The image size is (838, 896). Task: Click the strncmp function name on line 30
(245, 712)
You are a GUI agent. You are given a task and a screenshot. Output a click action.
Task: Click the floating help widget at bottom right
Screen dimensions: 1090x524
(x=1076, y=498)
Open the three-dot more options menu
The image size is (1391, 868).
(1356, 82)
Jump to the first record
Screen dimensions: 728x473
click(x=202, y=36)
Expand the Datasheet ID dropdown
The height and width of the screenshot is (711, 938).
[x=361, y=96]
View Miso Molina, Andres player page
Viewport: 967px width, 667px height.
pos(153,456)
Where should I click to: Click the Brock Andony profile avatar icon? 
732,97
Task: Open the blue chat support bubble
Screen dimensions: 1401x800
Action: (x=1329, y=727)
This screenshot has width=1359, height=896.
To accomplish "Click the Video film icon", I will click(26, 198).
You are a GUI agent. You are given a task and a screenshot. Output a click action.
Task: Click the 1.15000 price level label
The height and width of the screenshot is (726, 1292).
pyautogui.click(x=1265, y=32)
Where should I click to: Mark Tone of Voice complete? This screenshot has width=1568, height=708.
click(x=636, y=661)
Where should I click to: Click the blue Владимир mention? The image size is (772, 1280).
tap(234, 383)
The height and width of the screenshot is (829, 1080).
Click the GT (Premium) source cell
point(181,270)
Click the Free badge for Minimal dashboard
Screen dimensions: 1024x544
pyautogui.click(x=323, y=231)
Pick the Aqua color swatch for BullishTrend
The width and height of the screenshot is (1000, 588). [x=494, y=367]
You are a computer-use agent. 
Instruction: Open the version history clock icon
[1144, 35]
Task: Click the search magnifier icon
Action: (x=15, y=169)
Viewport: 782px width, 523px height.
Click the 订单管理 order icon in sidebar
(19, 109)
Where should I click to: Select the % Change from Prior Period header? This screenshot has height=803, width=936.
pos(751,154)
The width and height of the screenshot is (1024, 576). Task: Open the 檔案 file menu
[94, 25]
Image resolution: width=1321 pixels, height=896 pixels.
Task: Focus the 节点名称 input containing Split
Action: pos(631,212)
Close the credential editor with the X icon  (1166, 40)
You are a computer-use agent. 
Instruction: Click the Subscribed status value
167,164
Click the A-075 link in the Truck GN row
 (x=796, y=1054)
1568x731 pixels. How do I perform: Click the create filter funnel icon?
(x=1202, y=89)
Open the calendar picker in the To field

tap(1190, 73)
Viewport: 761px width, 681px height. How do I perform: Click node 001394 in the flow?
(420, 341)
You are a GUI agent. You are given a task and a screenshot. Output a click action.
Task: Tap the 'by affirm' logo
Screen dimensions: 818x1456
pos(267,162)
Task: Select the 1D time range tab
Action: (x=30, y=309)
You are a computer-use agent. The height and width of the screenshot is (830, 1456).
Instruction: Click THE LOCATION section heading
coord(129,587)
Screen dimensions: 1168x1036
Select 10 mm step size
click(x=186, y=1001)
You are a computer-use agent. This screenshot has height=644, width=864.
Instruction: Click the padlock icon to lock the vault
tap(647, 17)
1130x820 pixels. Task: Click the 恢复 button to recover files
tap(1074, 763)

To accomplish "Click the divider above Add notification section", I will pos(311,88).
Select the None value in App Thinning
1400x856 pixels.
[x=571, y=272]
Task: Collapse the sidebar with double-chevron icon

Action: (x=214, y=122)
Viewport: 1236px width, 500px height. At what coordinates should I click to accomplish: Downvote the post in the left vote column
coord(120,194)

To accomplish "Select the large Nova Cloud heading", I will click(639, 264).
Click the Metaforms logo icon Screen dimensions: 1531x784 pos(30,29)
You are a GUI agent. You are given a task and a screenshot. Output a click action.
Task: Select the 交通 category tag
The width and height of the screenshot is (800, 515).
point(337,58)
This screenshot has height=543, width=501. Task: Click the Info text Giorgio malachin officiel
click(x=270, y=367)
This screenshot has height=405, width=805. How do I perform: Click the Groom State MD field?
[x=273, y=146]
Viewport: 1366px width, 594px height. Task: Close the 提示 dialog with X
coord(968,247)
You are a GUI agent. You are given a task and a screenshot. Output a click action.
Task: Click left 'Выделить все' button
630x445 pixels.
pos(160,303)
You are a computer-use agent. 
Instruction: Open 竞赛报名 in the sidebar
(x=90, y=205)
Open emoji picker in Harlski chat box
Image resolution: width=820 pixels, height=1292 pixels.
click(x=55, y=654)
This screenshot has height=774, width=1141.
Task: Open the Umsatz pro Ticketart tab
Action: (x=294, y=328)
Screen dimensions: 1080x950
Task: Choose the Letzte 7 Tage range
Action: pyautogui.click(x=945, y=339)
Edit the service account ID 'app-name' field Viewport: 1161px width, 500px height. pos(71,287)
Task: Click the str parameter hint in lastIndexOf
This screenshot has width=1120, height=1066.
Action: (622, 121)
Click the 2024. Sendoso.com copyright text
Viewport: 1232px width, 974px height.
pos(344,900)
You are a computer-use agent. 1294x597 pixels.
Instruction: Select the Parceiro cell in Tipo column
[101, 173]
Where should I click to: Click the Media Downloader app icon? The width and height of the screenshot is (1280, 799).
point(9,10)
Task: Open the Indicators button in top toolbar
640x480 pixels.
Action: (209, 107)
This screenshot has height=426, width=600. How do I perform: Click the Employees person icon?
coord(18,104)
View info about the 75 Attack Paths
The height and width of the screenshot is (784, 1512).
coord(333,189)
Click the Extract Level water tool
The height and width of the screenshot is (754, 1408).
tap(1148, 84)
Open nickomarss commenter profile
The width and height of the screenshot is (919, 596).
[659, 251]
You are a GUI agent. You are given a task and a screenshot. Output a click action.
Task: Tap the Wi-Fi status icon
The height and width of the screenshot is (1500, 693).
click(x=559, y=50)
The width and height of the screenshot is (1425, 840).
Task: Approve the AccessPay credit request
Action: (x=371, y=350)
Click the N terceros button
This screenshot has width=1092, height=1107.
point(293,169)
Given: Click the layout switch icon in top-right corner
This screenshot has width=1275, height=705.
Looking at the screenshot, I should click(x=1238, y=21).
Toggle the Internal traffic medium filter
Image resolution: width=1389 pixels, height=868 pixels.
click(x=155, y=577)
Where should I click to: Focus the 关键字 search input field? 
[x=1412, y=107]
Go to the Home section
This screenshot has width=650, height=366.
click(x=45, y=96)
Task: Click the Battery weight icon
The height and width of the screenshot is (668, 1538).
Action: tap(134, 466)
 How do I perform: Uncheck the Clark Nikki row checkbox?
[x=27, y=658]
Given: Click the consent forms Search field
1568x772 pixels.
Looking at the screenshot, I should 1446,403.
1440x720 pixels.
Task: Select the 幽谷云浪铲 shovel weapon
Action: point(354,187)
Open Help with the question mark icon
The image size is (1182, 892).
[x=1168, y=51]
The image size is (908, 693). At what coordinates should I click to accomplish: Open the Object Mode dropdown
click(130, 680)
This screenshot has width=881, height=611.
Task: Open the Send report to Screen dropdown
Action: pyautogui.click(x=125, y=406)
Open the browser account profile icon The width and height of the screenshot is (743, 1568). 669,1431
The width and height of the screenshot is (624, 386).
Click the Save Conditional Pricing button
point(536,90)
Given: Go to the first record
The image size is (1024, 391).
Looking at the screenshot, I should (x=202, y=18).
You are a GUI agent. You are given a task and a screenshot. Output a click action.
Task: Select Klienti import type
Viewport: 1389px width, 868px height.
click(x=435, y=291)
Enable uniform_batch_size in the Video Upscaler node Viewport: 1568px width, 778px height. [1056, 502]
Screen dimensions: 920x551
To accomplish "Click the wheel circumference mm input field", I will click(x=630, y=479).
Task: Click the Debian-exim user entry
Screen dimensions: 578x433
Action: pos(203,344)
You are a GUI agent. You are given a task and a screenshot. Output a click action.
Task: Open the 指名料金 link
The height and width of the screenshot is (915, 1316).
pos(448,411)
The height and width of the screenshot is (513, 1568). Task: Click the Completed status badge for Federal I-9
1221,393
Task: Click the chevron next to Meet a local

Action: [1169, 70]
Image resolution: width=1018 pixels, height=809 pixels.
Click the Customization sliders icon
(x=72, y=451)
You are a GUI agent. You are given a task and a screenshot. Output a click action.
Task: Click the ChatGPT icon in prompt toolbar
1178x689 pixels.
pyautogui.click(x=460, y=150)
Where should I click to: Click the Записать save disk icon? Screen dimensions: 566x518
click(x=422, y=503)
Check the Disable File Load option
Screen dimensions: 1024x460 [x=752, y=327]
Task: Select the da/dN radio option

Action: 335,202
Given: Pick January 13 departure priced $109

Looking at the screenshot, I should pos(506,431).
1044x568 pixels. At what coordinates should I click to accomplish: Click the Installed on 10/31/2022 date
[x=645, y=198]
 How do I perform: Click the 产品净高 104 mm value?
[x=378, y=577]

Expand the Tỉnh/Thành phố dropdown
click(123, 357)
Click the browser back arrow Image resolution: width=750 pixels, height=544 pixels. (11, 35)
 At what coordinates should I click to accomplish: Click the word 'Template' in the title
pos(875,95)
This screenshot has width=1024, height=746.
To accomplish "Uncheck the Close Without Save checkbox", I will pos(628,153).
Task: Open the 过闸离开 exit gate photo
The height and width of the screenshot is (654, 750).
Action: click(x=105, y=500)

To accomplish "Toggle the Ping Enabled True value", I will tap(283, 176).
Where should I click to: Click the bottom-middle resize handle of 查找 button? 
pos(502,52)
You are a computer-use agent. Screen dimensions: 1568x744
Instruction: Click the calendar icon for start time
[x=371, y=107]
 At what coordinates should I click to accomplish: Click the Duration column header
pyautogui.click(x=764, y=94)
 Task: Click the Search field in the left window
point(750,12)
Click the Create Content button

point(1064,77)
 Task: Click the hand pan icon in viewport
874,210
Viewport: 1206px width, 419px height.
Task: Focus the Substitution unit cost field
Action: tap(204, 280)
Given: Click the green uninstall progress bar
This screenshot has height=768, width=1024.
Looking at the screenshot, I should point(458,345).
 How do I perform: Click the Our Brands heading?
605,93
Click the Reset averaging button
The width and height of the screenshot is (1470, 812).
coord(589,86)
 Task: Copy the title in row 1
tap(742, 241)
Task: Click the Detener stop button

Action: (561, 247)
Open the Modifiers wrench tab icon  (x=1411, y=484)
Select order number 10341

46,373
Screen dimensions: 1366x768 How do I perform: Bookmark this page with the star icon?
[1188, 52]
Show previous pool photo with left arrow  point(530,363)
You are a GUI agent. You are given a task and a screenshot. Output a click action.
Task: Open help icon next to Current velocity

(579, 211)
-=-=-=-=-
■ AIM:
Find every line in the entries above that contains the string "coordinates" and copy each one. Match case exactly.

■ FINAL RESULT:
Viewport: 1236px width, 500px height. At what coordinates should I click to accomplish: Downvote the post in the left vote column
The image size is (908, 693). At what coordinates should I click to accomplish: Open the Object Mode dropdown
1044x568 pixels. At what coordinates should I click to accomplish: Click the Installed on 10/31/2022 date
 At what coordinates should I click to accomplish: Click the word 'Template' in the title
 At what coordinates should I click to accomplish: Click the Duration column header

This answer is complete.